WHAT YOU WILL DO – Gather every line of the data below that contains the string "Viewport", and copy each of those lines in full.

Entries on target coordinates –

* start *

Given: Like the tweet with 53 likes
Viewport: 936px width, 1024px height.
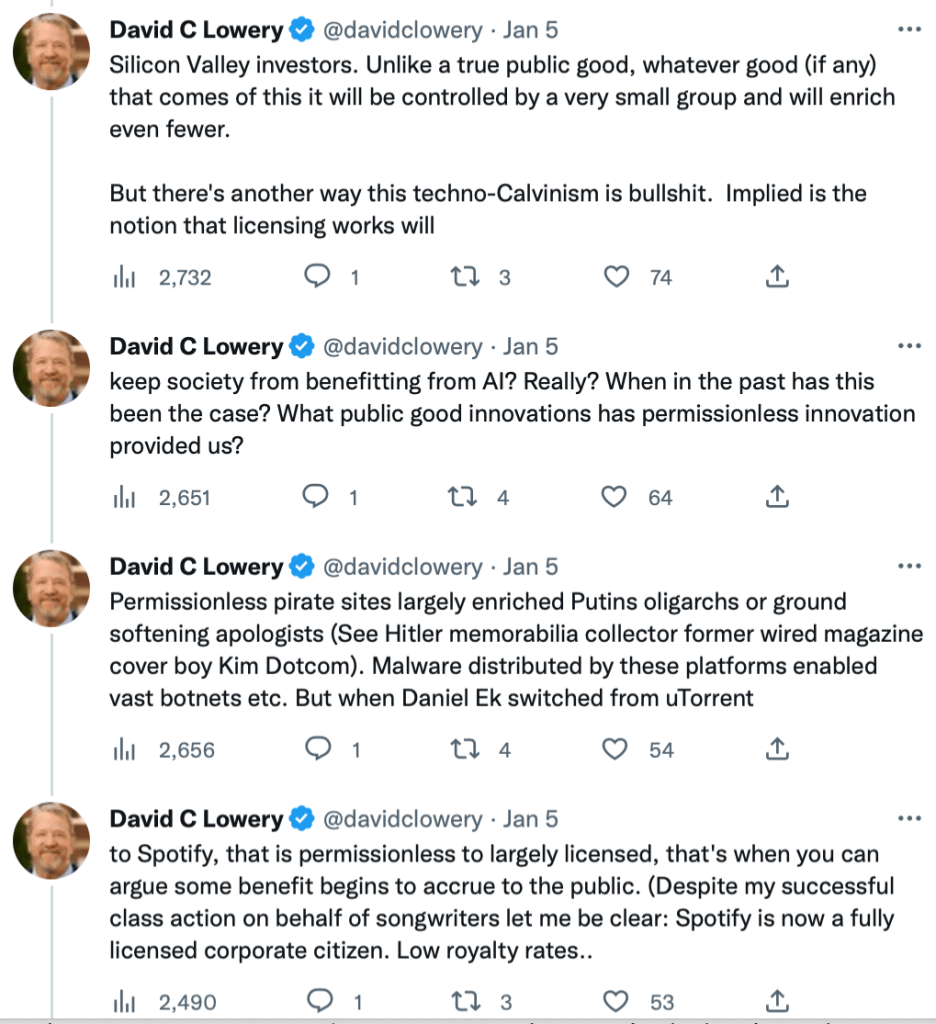Looking at the screenshot, I should pyautogui.click(x=619, y=1001).
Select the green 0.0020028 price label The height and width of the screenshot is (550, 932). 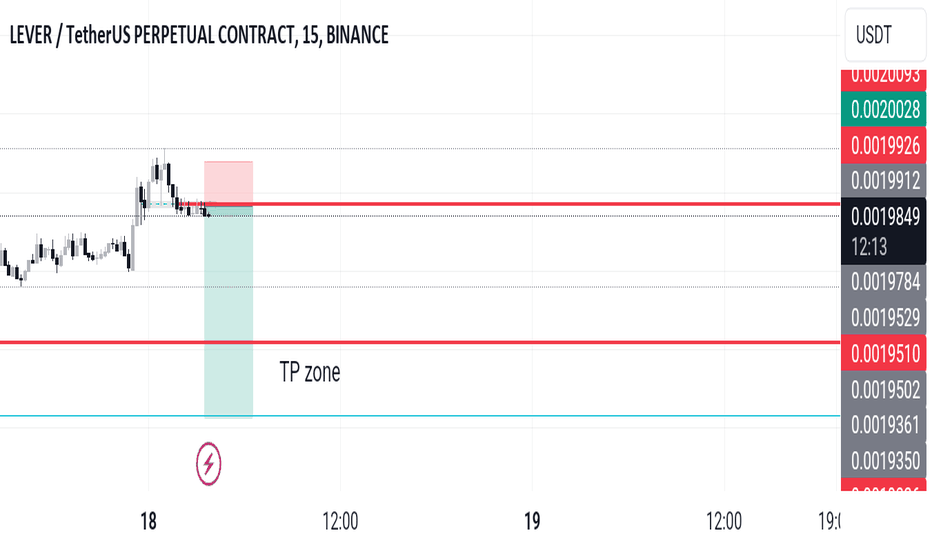point(883,109)
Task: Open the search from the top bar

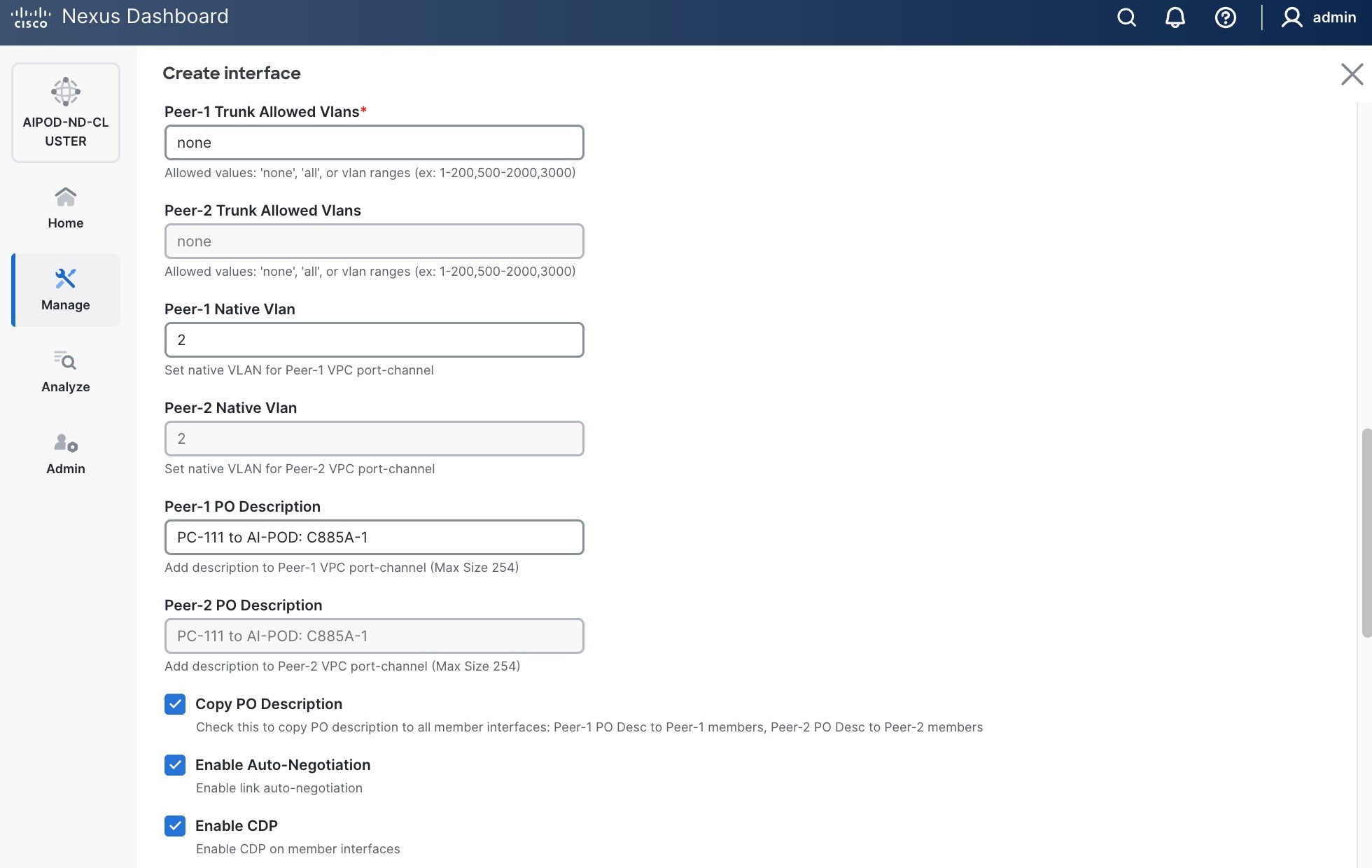Action: [x=1126, y=18]
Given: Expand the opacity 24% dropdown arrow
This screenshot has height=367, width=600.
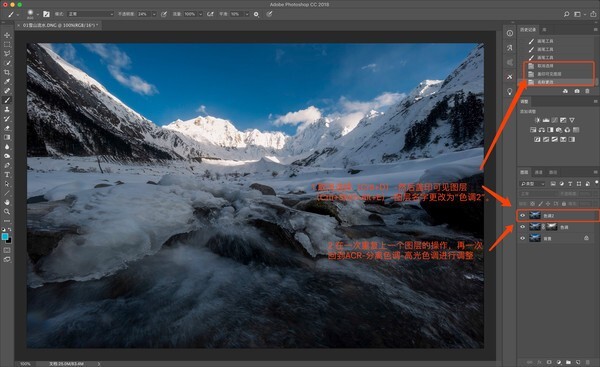Looking at the screenshot, I should coord(154,14).
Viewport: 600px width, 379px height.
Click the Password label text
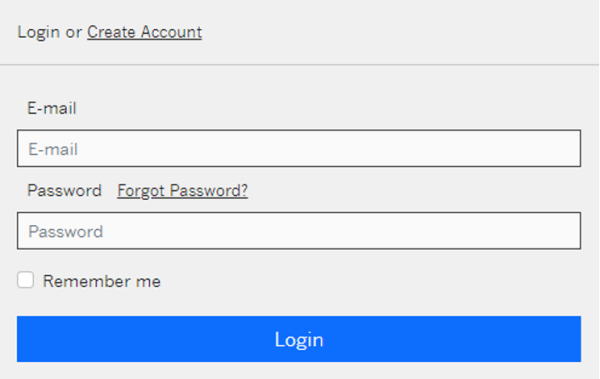(64, 190)
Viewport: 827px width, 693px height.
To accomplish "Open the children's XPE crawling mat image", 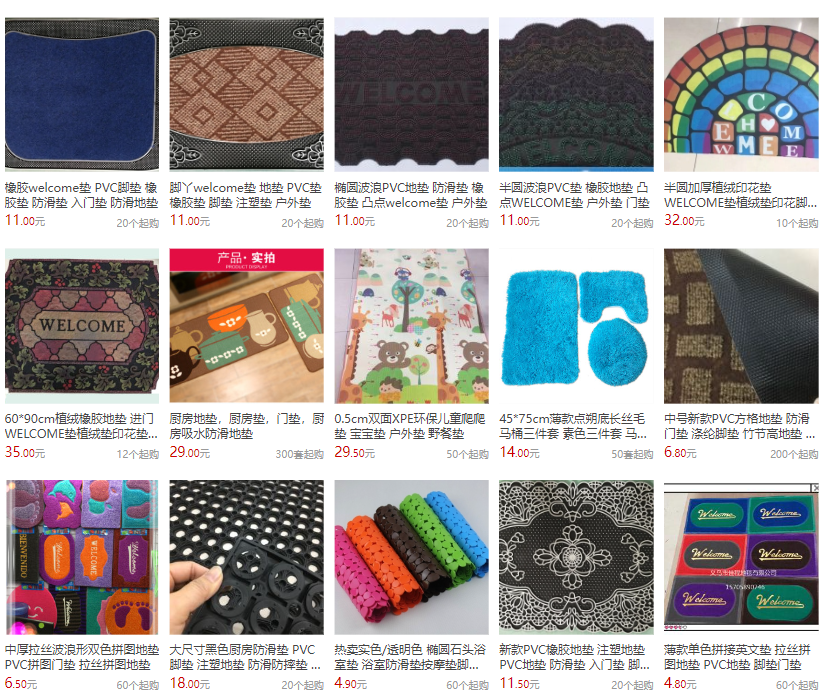I will [411, 326].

* end *

FULL ANSWER –
Viewport: 936px width, 1024px height.
Viewport: 600px width, 379px height.
Viewport: 827px width, 693px height.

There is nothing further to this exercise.